Uma obra escrita por dois escritores portugueses, Manuel Vilas Boas e Amadeu de Araújo, que retratam a intervenção da Igreja Católica no período colonialismo português em Moçambique. Uma intervenção que ajudou o país a perceber a ligação que existia entre a religião e a política.
Padre José Luzia, um dos entrevistados no livro é convidado a fazer comentários no lançamento do livro, disse que havia uma ligação directa entre a política e a religião, tal como a relação entre Dom Manuel Vieira Pinto, então Bispo de Nampula, e Samora Machel, então presidente da República.
“Quero dizer, o testemunho que temos, sobretudo do Vieira Pinto e o meu, não é tanto do tempo colonial. Atenção, que o Vieira Pinto ainda ficou até 2001. Portanto, é toda a relação de Vieira Pinto com Samora Machel”, disse o Padre José Luzia.
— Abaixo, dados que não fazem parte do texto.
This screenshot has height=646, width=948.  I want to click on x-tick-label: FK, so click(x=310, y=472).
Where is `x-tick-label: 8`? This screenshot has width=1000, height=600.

O sacerdote revelou ainda que o conteúdo do livro deve levar os leitores a uma percepção profunda da ligação entre religião e política. “Neste momento, nós precisamos de, ao ler este livro, perceber a profundidade, por um lado, do Evangelho de Jesus, porque agora às vezes aparece aí nas redes sociais que eles vieram com o Evangelho, mas ficaram com a terra e nós ficamos com a religião. Não é verdade”, revela.
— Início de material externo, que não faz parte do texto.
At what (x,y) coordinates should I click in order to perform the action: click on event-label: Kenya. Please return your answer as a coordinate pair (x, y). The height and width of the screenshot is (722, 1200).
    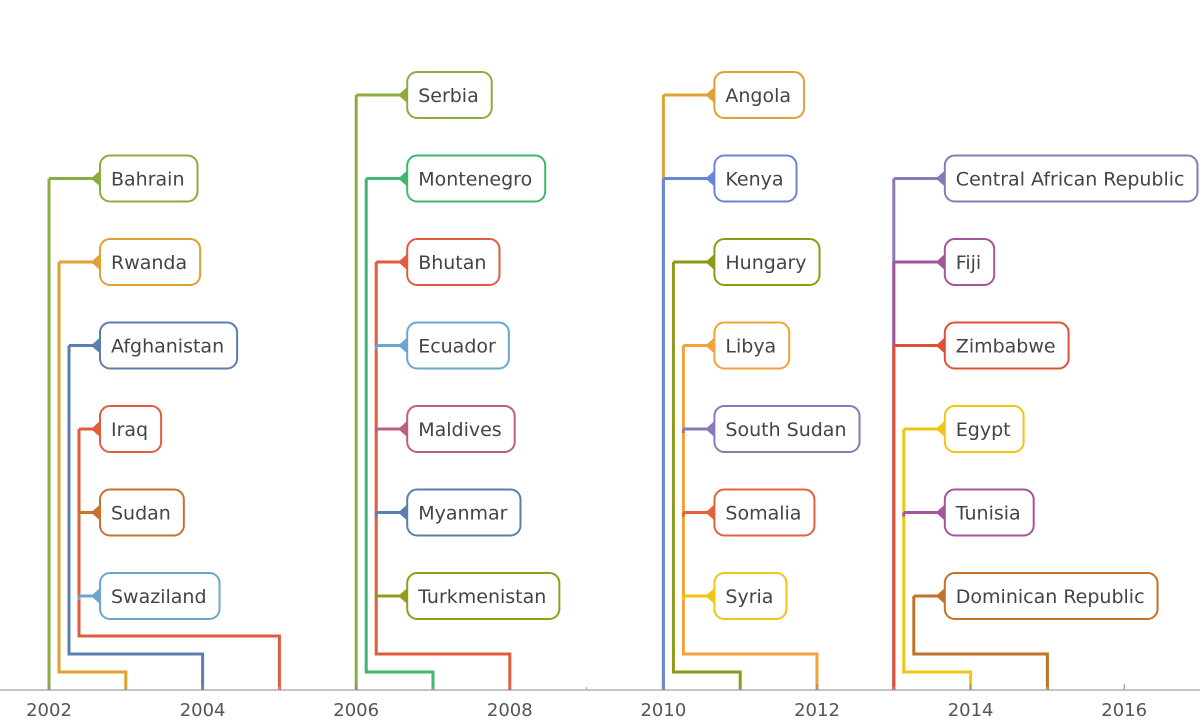
    Looking at the image, I should click on (754, 180).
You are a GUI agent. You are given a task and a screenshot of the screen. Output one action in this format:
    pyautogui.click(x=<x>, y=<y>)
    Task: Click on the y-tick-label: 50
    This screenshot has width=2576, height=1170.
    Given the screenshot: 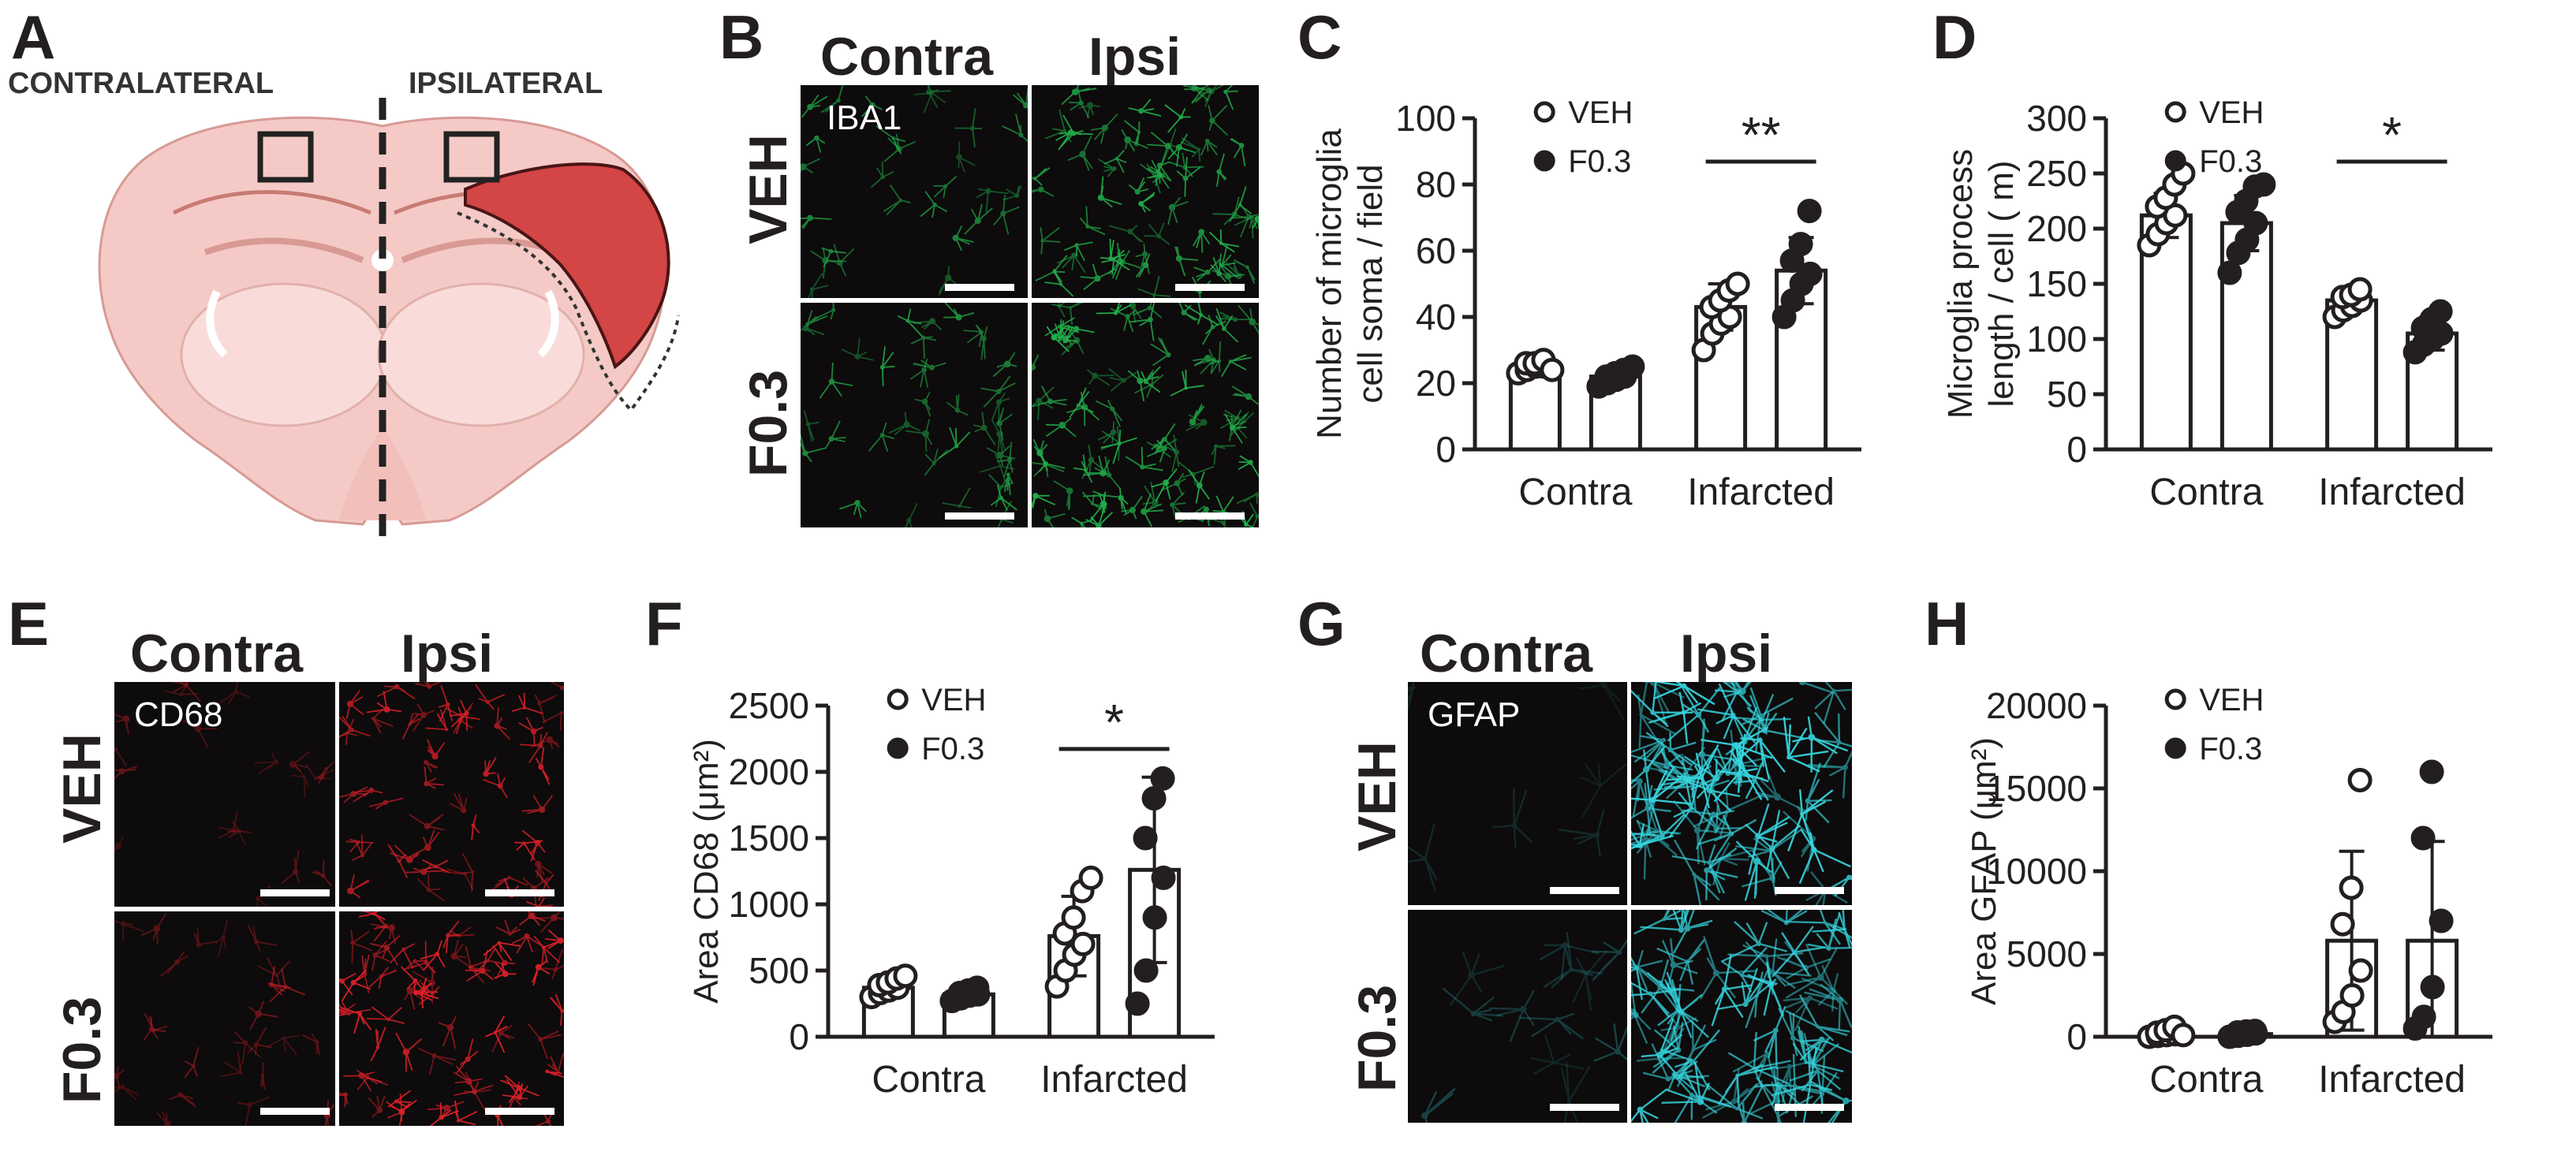 What is the action you would take?
    pyautogui.click(x=2067, y=394)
E dá exemplo do que acontece com o próprio, quando diz que “aquilo que sou, politicamente, e sou profundamente político, não sou capaz de fazer uma homilia sem meter a mão na política. Não sou capaz. Porque, de facto, a fé e a política estão dentro de mim como alguma coisa que actua permanentemente. E eu não sou um crente a olhar celestialmente para as nuvens. Eu sou crente na conjuntura, e por isso fui o primeiro a ser expulso de Moçambique, a seguir à independência”.
Já Severino Ngoenha, que foi chamado para fazer a apresentação do livro, começou por dizer que as apresentações dos livros não têm que dizer o que os autores querem trazer, “têm que dar razões para as pessoas irem ler livros”.
Ngoenha disse que o livro “Moçambique: da colonização à guerra colonial, a intervenção da Igreja Católica” é um convite para rever uma parte da história moçambicana, mas também para revisitar a historiografia nacional.
“Estamos a 150 anos da terceira vaga da colonização, aniversário da escravatura, estamos a 50 anos de independência, o que foi a missão cristã. Recordar-se que em 1962, Paulo VI foi o primeiro a receber Agostinho Neto, Amílcar Cabral e Marcelino dos Santos, a dizer que, de um lado, o cristianismo não tem nenhuma novidade para os povos africanos, porque afinal de contas, a primeira terra do cristianismo foi a África, desde o primeiro século do cristianismo, e em segundo lugar a dizer que é legítimo que os africanos lutem pela independência, e foi a primeira grande personalidade a levantar-se contra a colonização e o aparecimento de libertação. Então, a Igreja tem os seus pecados, tem as suas virtudes, tem uma historiografia complexa e muitas vezes é tomada com demasiada simplicidade. Então, isto é um convite para revermos uma parte da nossa história e um convite da historiografia nacional para tomar a sério este tema”, revelou o filósofo.
O lançamento do livro, que já está à venda nas livrarias, contou com a participação de académicos, religiosos e estudantes.